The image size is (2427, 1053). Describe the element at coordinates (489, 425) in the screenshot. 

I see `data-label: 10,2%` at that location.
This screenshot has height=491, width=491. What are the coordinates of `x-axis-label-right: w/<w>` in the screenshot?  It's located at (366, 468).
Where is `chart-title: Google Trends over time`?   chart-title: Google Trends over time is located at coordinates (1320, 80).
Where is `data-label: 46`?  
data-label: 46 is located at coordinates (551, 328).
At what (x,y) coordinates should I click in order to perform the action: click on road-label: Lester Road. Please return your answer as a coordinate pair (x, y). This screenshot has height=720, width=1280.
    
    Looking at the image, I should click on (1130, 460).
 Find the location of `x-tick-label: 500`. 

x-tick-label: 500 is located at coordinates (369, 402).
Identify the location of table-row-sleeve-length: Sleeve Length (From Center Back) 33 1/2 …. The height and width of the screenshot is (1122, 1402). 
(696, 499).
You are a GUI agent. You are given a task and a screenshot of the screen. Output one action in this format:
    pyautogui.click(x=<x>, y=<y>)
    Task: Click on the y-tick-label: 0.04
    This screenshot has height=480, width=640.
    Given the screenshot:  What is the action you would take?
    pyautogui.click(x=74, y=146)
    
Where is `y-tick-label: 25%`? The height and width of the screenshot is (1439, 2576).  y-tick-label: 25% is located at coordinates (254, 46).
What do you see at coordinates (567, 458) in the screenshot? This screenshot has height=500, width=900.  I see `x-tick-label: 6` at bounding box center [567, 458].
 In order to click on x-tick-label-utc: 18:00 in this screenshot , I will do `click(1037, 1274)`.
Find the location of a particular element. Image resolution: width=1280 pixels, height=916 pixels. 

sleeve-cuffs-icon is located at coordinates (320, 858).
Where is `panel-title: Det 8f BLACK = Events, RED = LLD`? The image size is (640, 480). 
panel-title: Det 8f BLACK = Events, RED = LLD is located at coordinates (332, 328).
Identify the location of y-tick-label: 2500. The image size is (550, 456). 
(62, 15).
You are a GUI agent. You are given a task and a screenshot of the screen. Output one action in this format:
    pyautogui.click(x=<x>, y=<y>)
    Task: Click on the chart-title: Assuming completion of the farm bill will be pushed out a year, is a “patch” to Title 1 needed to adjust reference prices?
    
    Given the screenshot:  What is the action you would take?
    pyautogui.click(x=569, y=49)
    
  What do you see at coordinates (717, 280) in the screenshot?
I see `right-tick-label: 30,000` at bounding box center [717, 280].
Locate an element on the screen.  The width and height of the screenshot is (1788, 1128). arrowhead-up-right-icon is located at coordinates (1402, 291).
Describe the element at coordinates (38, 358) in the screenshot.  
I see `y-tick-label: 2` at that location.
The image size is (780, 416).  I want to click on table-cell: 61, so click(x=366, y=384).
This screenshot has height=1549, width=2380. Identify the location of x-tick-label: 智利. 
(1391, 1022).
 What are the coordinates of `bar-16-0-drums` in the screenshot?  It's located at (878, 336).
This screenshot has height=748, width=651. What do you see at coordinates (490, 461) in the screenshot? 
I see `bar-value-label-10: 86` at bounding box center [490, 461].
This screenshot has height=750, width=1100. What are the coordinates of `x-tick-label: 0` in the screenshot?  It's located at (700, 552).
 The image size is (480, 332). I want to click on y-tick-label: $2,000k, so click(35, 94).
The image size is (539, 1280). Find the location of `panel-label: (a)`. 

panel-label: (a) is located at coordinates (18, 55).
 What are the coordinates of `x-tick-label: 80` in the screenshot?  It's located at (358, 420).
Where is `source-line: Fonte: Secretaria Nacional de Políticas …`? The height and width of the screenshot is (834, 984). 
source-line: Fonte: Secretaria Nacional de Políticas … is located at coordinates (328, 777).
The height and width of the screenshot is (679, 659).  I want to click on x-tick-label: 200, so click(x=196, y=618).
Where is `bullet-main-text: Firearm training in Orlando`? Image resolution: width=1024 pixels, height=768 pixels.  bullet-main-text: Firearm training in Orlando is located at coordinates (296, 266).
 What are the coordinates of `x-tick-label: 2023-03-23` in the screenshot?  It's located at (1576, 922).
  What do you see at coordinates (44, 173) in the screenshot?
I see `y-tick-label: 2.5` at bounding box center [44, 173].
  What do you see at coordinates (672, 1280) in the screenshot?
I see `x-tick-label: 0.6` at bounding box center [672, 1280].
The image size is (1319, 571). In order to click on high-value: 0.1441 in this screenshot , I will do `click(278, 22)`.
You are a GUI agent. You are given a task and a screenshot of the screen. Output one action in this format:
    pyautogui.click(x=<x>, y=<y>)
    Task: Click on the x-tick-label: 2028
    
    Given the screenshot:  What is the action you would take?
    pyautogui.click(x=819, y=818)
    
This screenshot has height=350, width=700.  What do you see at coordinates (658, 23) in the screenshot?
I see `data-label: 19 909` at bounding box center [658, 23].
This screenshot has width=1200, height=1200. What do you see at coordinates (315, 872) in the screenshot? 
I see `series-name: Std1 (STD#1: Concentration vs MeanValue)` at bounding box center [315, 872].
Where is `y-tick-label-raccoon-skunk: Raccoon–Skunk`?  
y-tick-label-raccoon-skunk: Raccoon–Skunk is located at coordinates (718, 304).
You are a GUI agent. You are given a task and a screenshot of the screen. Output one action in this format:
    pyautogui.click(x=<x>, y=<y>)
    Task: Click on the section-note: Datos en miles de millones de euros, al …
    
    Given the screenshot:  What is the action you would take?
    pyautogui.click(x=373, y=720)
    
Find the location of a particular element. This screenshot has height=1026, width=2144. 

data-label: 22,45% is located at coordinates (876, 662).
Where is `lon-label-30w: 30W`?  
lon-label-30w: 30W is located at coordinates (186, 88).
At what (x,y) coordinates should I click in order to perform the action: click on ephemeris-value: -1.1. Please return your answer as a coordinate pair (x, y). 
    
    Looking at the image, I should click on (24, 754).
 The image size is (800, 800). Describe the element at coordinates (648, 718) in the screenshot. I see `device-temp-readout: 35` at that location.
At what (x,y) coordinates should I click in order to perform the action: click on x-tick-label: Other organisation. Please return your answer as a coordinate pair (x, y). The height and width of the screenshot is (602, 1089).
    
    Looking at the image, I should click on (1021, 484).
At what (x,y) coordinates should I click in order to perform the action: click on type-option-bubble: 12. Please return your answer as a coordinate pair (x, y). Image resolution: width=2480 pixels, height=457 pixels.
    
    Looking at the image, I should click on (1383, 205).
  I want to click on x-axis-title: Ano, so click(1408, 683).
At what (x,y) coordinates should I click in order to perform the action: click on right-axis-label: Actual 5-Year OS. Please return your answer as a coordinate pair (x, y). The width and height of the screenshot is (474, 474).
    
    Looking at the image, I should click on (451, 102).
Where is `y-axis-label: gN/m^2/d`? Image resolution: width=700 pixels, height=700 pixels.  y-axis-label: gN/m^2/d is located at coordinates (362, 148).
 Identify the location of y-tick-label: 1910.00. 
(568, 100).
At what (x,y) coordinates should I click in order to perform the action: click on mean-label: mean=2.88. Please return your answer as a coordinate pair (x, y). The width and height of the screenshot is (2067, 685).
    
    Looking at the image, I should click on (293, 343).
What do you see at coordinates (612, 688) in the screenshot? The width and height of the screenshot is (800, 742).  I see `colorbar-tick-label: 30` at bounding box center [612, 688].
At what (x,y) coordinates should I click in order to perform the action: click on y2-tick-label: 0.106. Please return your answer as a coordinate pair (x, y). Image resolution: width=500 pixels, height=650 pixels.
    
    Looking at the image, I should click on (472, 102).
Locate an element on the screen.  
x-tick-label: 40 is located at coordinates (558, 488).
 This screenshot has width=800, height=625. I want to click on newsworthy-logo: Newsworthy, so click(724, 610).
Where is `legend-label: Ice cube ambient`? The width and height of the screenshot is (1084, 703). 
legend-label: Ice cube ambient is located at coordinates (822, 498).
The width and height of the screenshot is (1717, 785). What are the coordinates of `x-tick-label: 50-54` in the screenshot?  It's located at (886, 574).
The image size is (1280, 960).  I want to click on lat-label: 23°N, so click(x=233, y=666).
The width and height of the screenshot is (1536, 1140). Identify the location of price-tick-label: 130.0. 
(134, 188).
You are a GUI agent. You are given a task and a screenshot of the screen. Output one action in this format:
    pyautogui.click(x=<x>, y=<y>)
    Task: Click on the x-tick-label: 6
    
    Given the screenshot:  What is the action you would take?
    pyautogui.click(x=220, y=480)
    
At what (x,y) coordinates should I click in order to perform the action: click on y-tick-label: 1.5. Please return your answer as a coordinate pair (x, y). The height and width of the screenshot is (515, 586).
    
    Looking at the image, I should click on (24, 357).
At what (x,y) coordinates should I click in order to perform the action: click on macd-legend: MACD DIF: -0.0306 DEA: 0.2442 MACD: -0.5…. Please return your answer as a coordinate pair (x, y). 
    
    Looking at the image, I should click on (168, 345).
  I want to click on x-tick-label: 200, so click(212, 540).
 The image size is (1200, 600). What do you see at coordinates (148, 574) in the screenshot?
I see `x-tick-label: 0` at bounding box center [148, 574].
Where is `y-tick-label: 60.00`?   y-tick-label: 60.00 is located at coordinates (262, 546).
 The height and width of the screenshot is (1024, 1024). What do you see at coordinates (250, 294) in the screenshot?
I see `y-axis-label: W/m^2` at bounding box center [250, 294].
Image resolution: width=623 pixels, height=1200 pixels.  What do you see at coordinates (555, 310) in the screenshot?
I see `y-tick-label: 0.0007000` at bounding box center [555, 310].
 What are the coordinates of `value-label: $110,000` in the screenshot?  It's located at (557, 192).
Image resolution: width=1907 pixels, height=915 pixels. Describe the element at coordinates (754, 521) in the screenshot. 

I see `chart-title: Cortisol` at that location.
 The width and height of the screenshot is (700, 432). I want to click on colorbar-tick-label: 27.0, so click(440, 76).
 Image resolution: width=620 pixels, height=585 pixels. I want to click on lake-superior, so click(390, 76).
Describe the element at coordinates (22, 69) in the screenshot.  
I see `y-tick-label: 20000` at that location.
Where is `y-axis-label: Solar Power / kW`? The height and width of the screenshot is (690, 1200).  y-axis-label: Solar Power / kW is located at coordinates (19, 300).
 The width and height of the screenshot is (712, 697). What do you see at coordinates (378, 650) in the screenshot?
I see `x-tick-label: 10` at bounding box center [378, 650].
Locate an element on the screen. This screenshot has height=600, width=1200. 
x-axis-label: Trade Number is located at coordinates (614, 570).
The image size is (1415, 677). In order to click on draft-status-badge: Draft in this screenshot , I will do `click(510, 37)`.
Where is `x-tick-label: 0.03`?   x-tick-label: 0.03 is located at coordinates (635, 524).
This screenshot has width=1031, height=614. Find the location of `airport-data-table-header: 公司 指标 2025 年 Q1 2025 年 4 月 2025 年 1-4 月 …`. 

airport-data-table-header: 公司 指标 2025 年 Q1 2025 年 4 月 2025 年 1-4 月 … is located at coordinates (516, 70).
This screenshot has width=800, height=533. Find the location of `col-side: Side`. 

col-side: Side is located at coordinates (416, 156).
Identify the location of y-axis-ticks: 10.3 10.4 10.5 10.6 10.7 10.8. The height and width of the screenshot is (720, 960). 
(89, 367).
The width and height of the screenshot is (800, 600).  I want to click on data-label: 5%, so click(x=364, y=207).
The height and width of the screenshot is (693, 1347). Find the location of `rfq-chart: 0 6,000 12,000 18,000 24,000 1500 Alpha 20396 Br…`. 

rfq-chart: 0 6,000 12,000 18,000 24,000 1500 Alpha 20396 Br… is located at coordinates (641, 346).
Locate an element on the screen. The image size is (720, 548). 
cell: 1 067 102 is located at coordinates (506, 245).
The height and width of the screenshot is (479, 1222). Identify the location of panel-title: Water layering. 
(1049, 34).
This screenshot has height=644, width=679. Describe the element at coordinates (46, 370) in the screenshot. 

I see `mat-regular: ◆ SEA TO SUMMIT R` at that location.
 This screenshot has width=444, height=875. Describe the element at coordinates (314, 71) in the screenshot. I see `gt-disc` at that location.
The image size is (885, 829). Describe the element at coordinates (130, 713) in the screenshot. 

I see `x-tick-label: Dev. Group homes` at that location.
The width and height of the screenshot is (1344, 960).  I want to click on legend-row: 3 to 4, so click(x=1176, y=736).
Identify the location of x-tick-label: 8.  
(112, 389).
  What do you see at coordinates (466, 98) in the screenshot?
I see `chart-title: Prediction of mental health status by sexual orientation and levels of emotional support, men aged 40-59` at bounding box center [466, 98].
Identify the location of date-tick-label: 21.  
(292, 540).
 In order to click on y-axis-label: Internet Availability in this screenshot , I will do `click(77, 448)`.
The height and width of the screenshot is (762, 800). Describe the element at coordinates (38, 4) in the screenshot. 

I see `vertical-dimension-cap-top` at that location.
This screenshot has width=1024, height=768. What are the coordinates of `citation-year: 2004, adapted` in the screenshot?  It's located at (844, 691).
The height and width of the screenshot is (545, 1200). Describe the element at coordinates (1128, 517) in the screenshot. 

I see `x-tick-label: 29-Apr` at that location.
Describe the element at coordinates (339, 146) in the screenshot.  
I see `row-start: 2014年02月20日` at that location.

* * * *

ASSIGNED TASK:
Reproduce the lines of the records verbatim, starting at the line containing "Locate an element on the screen. The" and ending at the line containing "(1049, 34).".

SOLUTION TO THIS PROBLEM:
Locate an element on the screen. The image size is (720, 548). 
cell: 1 067 102 is located at coordinates (506, 245).
The height and width of the screenshot is (479, 1222). Identify the location of panel-title: Water layering. 
(1049, 34).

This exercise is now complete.